Lessons we can learn from bees

Respect for Leaders and Democracy. The worker bees follow the orders of the queen bee to the letter. They respect her, protect her and look after her until the day she dies. If the queen needs to leave the hive, they force her to stick to a strict exercise regime (they harass her so she is forced to move more), so that she loses any excess weight she may be carrying, which would otherwise prevent her from flying off! At the same time, the worker bees decide if in Spring the old queen bee needs to leave and be replaced with a younger and stronger leader.

Self-sacrifice.
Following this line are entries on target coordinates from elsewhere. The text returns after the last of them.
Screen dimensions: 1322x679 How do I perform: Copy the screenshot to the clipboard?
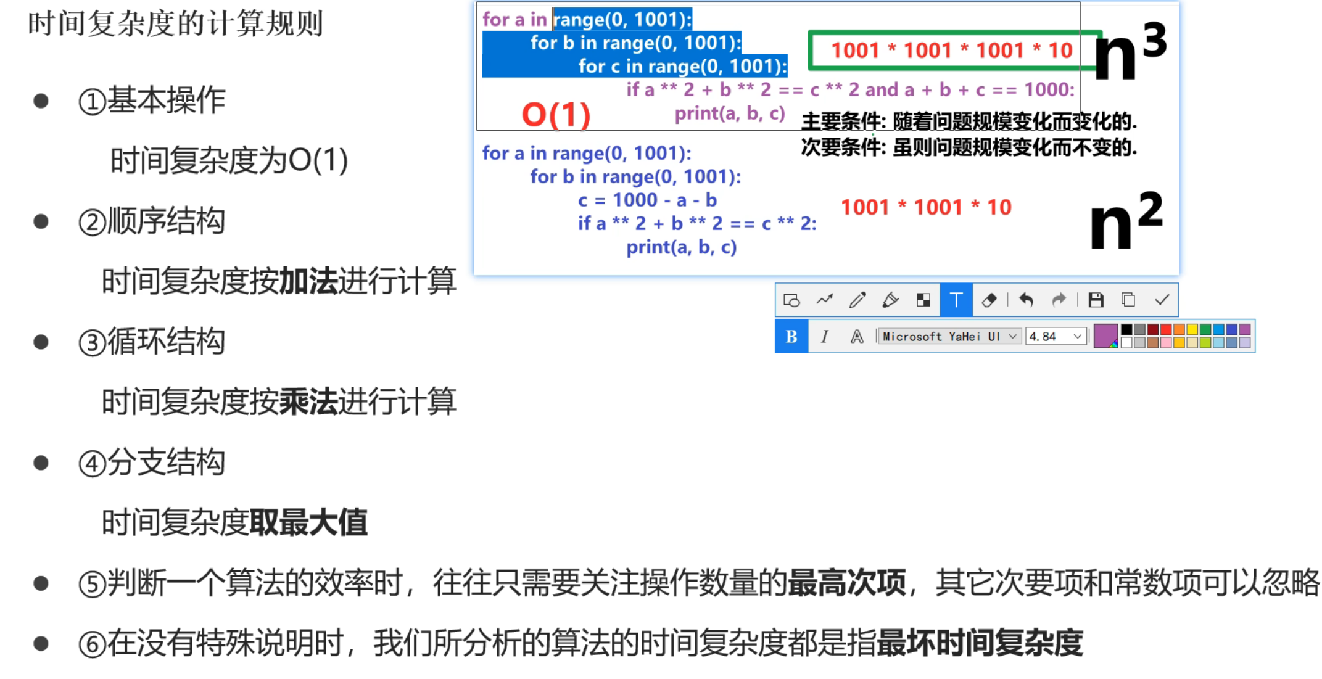(x=1128, y=300)
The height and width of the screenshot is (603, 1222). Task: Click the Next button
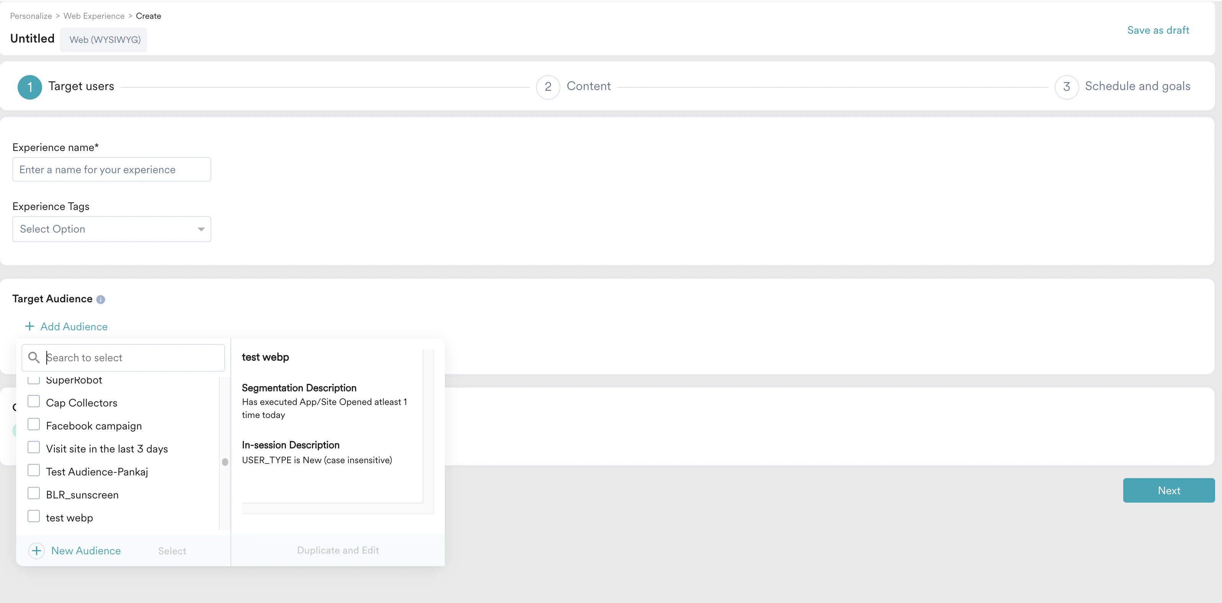[x=1169, y=490]
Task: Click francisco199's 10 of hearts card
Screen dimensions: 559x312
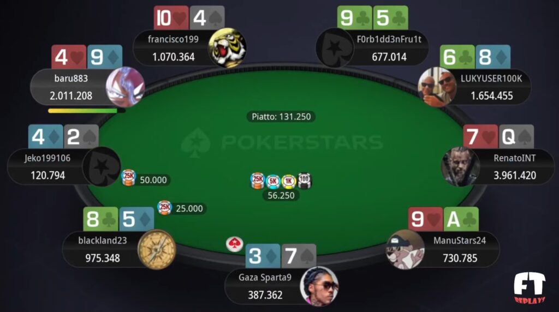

All bees use their sting to defend themselves and their hive if they have to, i.e. they sacrifice their lives, given that when they sting, they lose a part of their body, which leads to their untimely death. But they give up their lives for the greater good.

Organisation. Every single bee, out of the 50,000 a hive may house, has a specific mission and programme. It knows exactly what needs to be done and nothing is left to chance.

Cooperation. Bees build the comb together, they look after the small eggs together, they clean and guard the hive together. That way, the job gets done faster and better.